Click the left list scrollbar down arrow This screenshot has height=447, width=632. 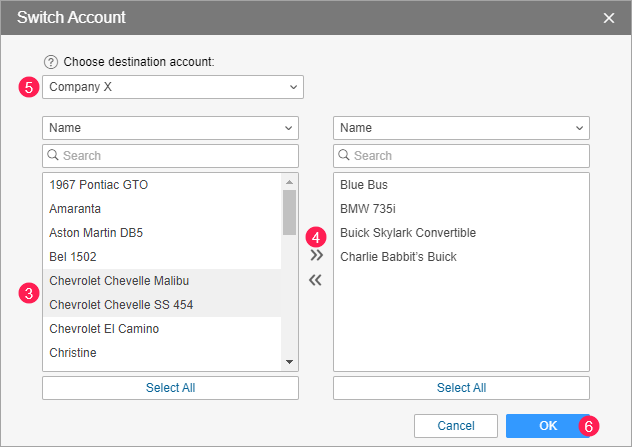(289, 361)
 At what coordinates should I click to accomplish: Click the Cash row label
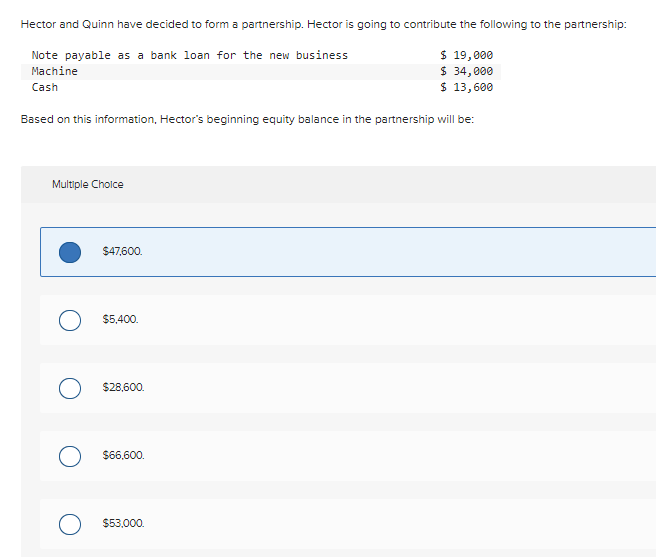click(45, 87)
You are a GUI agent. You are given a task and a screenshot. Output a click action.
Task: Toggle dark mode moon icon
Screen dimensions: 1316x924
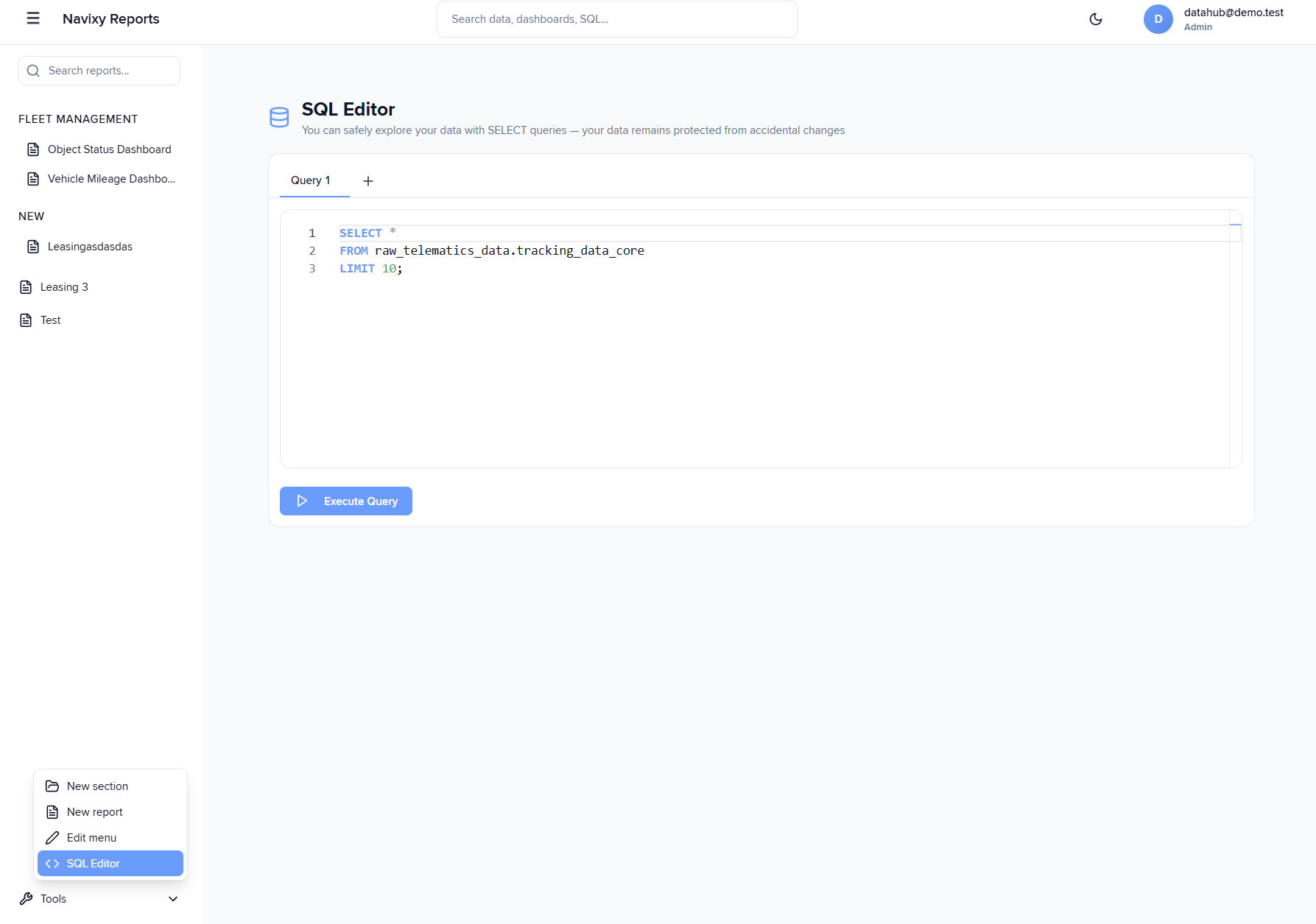1096,19
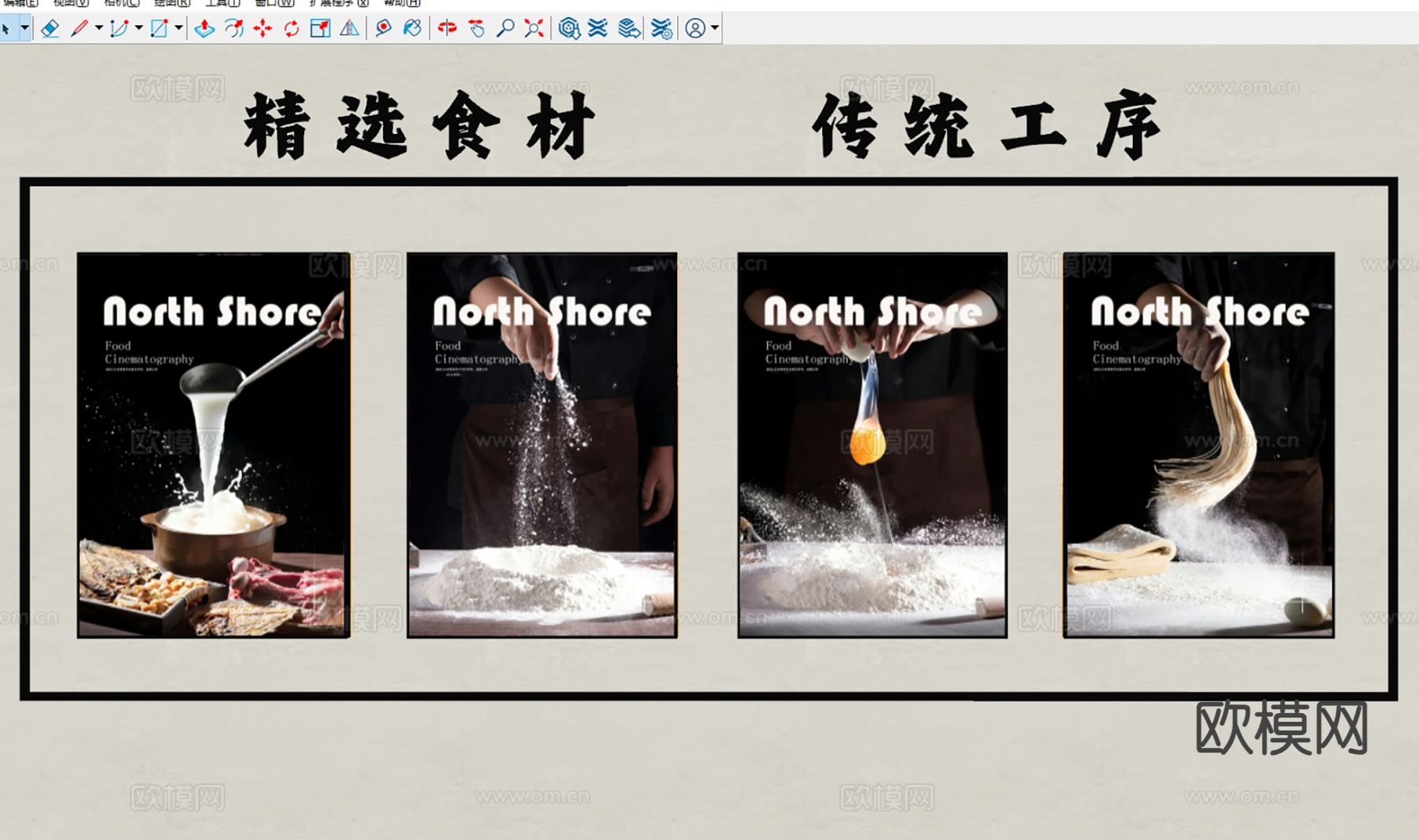The width and height of the screenshot is (1419, 840).
Task: Open the account profile dropdown arrow
Action: click(714, 28)
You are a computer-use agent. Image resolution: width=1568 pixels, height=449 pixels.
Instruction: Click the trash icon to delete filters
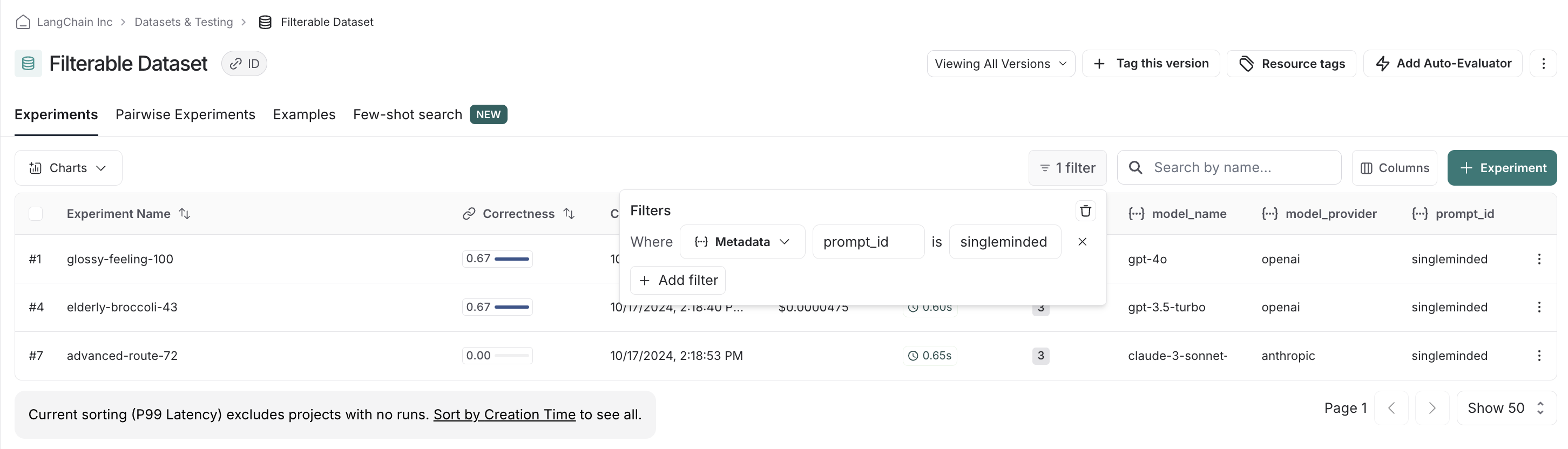pyautogui.click(x=1085, y=211)
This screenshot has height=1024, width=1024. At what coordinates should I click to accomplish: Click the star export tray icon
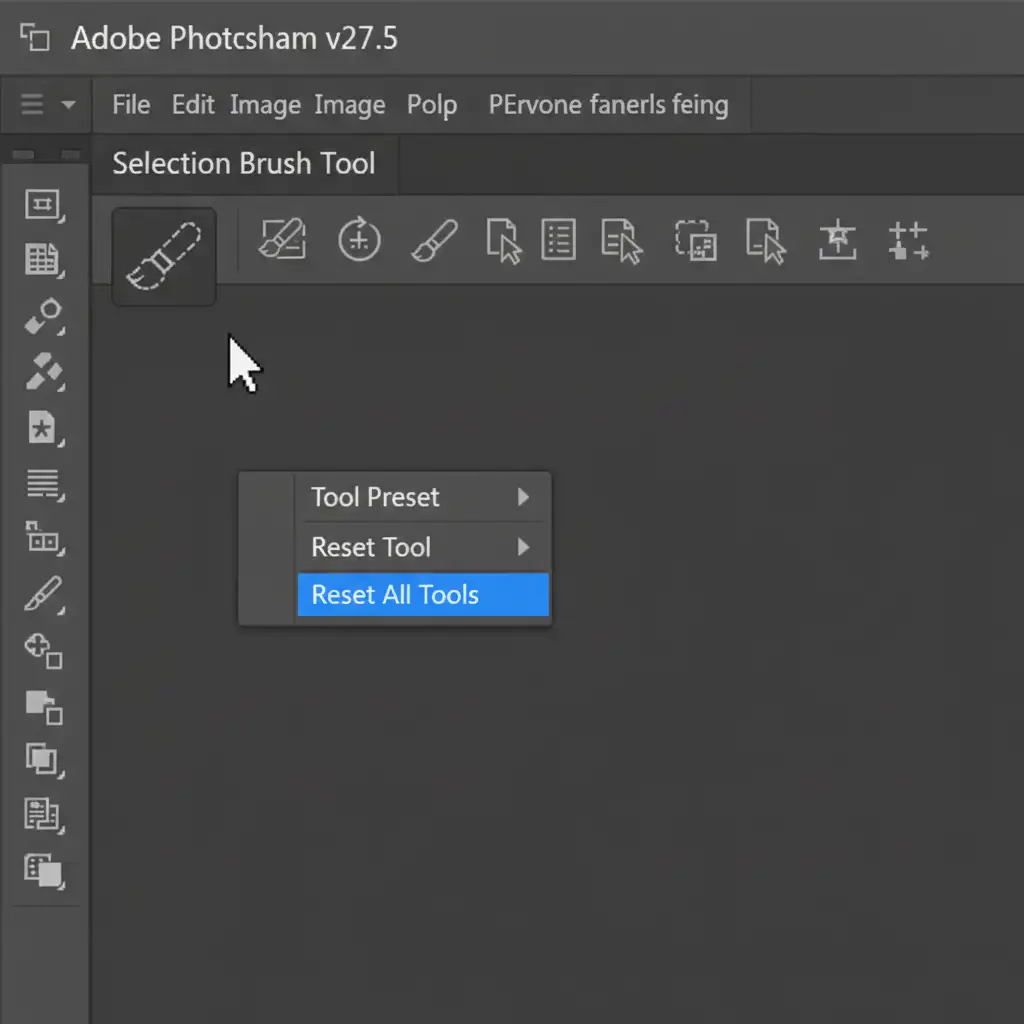(837, 241)
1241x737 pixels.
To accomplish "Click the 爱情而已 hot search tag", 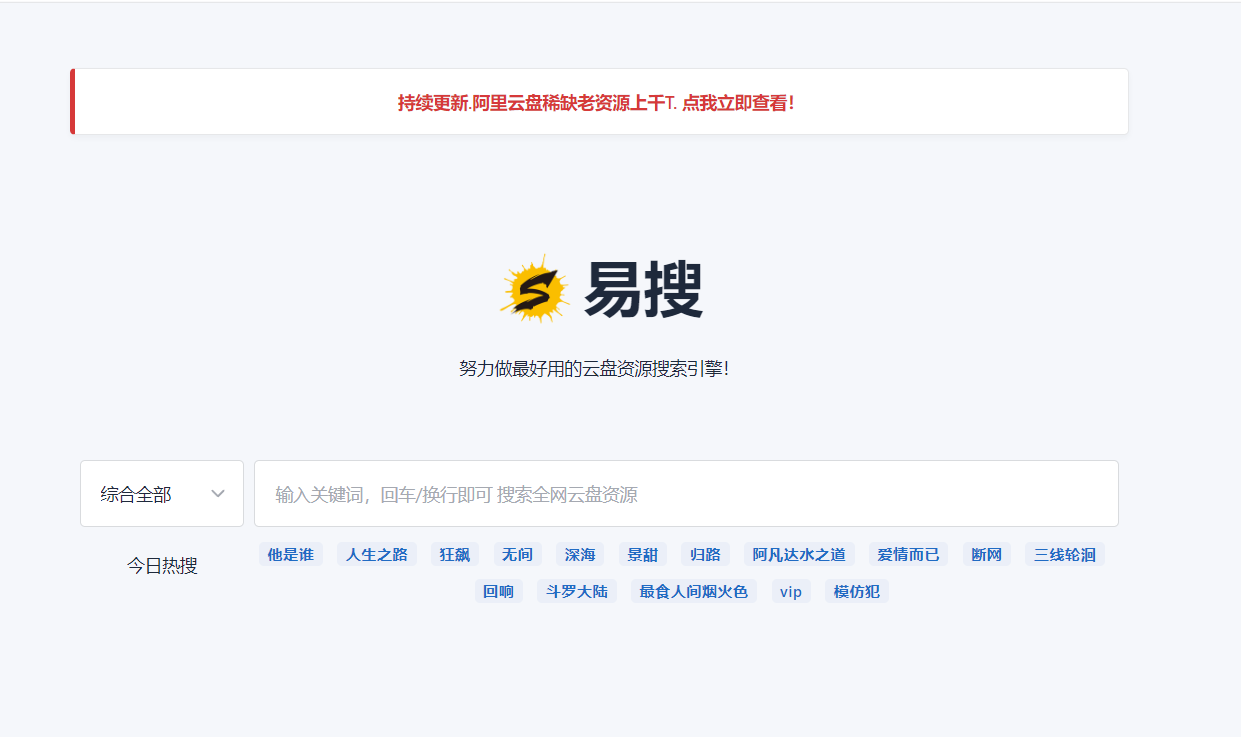I will coord(909,554).
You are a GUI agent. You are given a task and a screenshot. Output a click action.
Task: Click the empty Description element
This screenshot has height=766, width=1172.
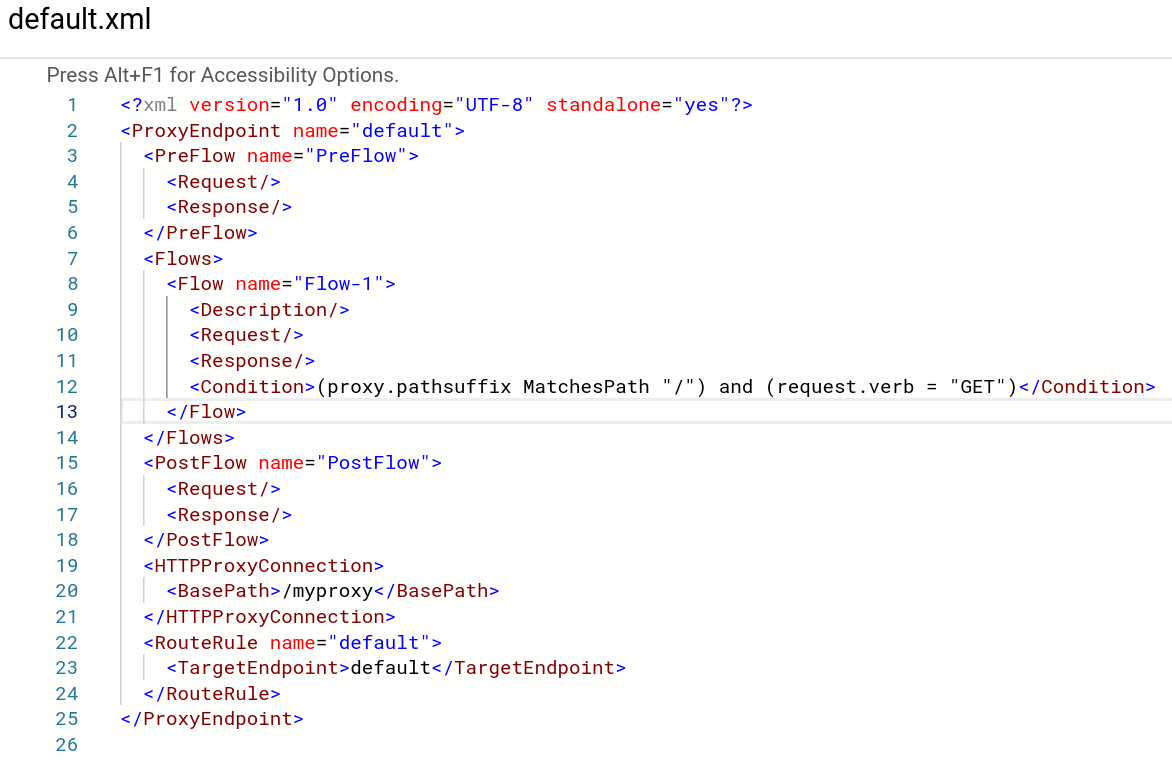(268, 309)
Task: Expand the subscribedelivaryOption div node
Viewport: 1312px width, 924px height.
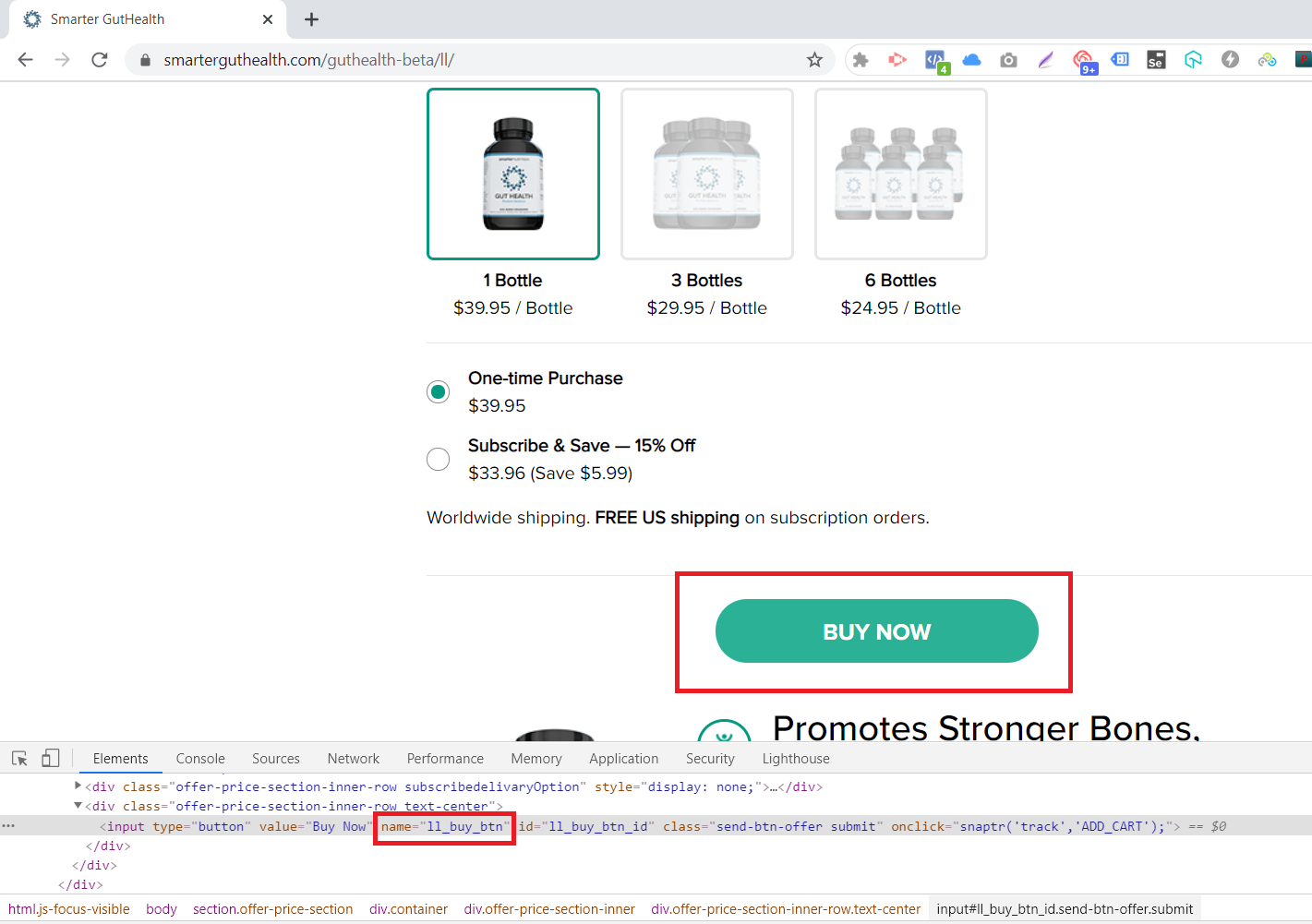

──────────

Try it
Copy all lines in the listing above where the string "pixels" appears.

Exercise output
You are a computer-use agent. Image resolution: width=1568 pixels, height=449 pixels.
1241x737 pixels.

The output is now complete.